Notable Cases

The "I didn't do it" Case

Upon my retirement from law enforcement, I took on a case referred by a prominent attorney in Seacoast, New Hampshire. His client was facing a serious charge of rape, a felony that could result in substantial jail time. I knew the police department involved in the arrest, and they considered it an open-and-shut case, believing my efforts would be futile.

However, I recalled an investigation seminar by Dr. Henry Lee, a renowned criminologist known for his involvement in the O.J. Simpson case. Dr. Lee emphasized the importance of maintaining an open mind in investigations, avoiding preconceived notions, and letting the facts speak for themselves. He often said, “Everything is evidence until it is not,” a principle I found so impactful that I displayed it on my wall.

My assignment was to interview the defendant and investigate the case thoroughly. I met with the defendant at the county jail and reviewed the timeline surrounding the alleged crime. After a detailed verbal interview, I had him provide a written statement. With training in REID interview techniques and handwriting analysis, I detected no signs of deception in his statements. He maintained his innocence, looking me straight in the eye.

After reporting back to the attorney, we began intensive preparation for the defense. The defendant claimed he was in another state at the time of the alleged crime, having ordered a banana split without the banana—a peculiar request—at a specific restaurant. He provided details about the restaurant and described the two waitresses who served him. Additionally, he mentioned calling a friend from a payphone outside the restaurant.

I went to the restaurant and showed the waitresses an array of photos, including the defendant. They positively identified him and remembered his unusual order. They also agreed to testify that he was in the restaurant when the alleged crime occurred. Subpoenaed telephone records confirmed a call was made from the payphone at the specified time, and the friend corroborated this with a written statement, also agreeing to testify.
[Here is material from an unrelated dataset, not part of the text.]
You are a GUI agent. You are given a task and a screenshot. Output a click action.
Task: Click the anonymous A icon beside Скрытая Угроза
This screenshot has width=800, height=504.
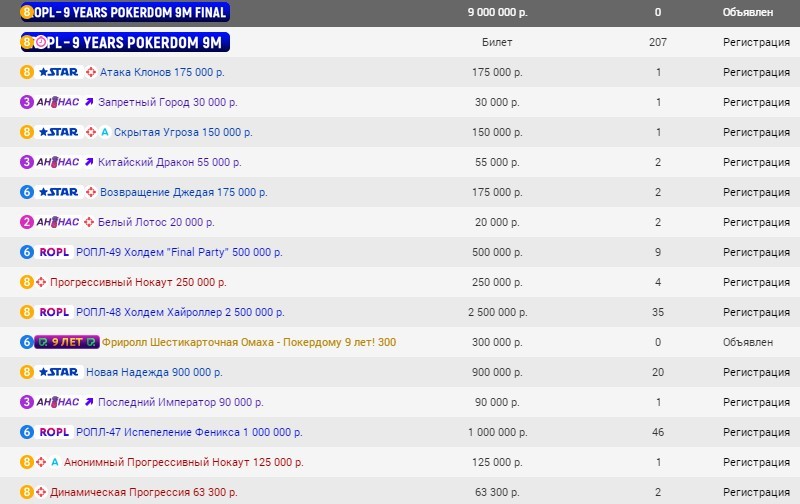pos(105,132)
Further investigation into the alleged victim revealed she had been “huffing paint”—inhaling aerosol paint chemicals—which significantly impacts short-term memory. We found an expert who was willing to testify about the effects of huffing paint on memory.

The case went to trial, and with the compelling evidence and testimonies we gathered, the defendant was found not guilty of the charges.

An "eggscellent" Case

This case was resolved through handwriting analysis. A threat was written on an egg and left on an employee’s vehicle, creating significant concerns for the employee, their manager, and the Human Resources department. The egg bore the word “bitch” on one side and the phrase “this will be the least of your problems” on the other. Unfortunately, security cameras did not capture footage of the incident, making the egg the sole piece of evidence.

Our investigation focused on the handwriting on the egg. We identified three examples of the letters S and T, as well as four examples of the letter E. Over the course of the course of three days, we systematically reviewed employee personnel and application files. On the third day, we had a breakthrough: we found an unequivocal match in the handwriting characteristics of the S, T, and E.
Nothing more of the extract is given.